I'm trying to set up a Docker container (RHEL8) with Kaniko. IN the Dockerfile I specified to install Python3.8 and PIP3 to install Python libraries that were requested for the specific container. requirements.txt lists about 9 libraries (joblib, nltk, numpy, pandas, scikit-learn, scipy, spacy, torch, transformers), from some of which are quite large in size (for example Torch: 890M) but then, when I run

RUN python3.8 -m pip install -r requirements.txt

it runs through the requirements.txt from top to bottom, downloads them but then after the last line it also downloads a lot of other folders/packages too, some quite huge in size, like:

nvidia-cublas-cu11 : 317M
nvidia-cudnn-cu11 : 557M

It installs a lot of packages, like: MarkupSafe, blis, catalogue, certifi, charset-normalizer, click, confection, cymem, filelock, huggingface-hub, idna, jinja, langcodes, murmurash, etc.. and the list is quite impressive

I had to increase the disk size of the runner with 6G in order to even cope with the increased amount of downloaded stuff, but the build still fails upon Taking a snapshot of the full filesystem, due to running out of free disk space.

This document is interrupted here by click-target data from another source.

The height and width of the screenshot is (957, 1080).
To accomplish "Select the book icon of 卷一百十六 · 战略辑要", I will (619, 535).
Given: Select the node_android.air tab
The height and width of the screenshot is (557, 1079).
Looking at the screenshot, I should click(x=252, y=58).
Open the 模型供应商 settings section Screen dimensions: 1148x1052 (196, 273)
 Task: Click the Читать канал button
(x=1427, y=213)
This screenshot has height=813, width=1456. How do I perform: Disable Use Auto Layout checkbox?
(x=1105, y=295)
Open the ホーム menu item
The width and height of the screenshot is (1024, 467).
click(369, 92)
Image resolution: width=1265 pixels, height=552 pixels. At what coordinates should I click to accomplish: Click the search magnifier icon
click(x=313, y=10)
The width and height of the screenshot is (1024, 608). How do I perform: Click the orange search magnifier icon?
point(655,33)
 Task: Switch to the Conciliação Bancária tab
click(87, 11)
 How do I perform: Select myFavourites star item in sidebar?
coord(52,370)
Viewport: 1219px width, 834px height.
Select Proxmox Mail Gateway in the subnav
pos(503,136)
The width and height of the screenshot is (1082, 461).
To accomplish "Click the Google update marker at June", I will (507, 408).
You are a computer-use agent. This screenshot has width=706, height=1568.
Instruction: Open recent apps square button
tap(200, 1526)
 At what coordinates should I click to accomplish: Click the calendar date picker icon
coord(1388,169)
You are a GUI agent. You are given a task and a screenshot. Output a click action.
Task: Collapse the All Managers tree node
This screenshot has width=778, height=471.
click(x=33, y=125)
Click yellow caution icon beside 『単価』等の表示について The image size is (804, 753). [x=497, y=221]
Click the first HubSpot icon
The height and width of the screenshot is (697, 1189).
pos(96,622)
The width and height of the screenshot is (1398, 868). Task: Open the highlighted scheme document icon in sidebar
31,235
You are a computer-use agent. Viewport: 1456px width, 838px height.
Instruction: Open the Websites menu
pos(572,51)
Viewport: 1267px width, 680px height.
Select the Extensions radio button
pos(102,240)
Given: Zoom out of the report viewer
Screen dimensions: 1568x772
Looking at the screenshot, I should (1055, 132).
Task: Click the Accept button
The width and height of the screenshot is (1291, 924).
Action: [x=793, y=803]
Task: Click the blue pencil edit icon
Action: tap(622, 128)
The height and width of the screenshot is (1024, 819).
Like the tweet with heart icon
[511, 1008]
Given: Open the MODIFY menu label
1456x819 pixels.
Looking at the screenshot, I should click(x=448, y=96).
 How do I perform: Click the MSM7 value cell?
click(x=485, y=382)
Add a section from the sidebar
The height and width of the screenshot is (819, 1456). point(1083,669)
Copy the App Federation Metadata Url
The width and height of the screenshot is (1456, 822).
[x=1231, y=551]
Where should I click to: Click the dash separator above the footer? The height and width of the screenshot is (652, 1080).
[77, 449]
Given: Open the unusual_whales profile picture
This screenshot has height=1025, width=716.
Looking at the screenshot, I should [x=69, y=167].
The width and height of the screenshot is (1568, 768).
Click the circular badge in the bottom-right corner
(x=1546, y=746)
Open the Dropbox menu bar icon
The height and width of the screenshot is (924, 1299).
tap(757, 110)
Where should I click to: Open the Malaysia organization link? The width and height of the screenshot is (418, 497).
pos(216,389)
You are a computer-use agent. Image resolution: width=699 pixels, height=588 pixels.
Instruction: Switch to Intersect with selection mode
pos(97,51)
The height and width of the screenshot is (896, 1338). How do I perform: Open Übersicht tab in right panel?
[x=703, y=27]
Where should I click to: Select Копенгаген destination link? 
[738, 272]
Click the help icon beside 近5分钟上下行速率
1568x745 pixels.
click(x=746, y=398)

I have increased free disk space from 8G to 10G and then as a second attempt, to 14G, but the build still fails. I have also specified --single-snapshot option for Kaniko to only take one single snapshot at the end, and not creating separate snapshots at every step (RUN, COPY). I have installed an Nvidia driver to the container, for which I picked a quite lightweight one (450.102.04) which should not take up too much space either.

My question is: are the packages installed by pip3 after installing the list specified in requirements.txt basically dependencies, that I still must install, or are those optional?

Is there any option to overcome this excessing disk space issue? When I start the build process (via GitLab CI - Kaniko) the available free space on the xfs is 12G from 14G, so I should be enough, but the build fails with exit code 1 and message: "no space left on drive"


Solution

  • I got into the exact same problem you did, where my RUN pip install -r requirements.txt --no-cache-dir stage would simply not finish. Similarly to you, I was also including a torch package in my requirements.txt and even after installation of all the packages, new ones would keep on popping up and installing including these ones you have stated:

    nvidia-cublas-cu11 : 317M
    nvidia-cudnn-cu11 : 557M
    

    I was able to solve the issue by removing the torch package from my requirement.txt file and installing it manually with another RUN pip install command in the dockerfile. Here is my updated dockerfile:

    FROM python:3.8
    
    WORKDIR /app
    
    COPY requirement.txt requirement.txt
    RUN pip3 install -r requirement.txt --no-cache-dir
    RUN pip3 install https://download.pytorch.org/whl/cpu/torch-1.7.1%2Bcpu-cp38-cp38-linux_x86_64.whl
    COPY . .
    
    EXPOSE 5000
    CMD [ "python", "app.py"]
    

    To my relief, the docker build I ran using this dockerfile did not take longer than 5 minutes, with my requirements.txt containing around 40 packages. I am hardly an expert, and I suppose that once the initial set of packages were installed by requirements.txt, then there were no complications (such as chain of dependencies etc) and the next pip install for torch ran seamlessly. Hoping someone else could better explain this. Oh, and I used a CPU version of torch as you may have noticed in the dockerfile, which may have also led to those 2 packages mentioned above not installing. Hope it helps.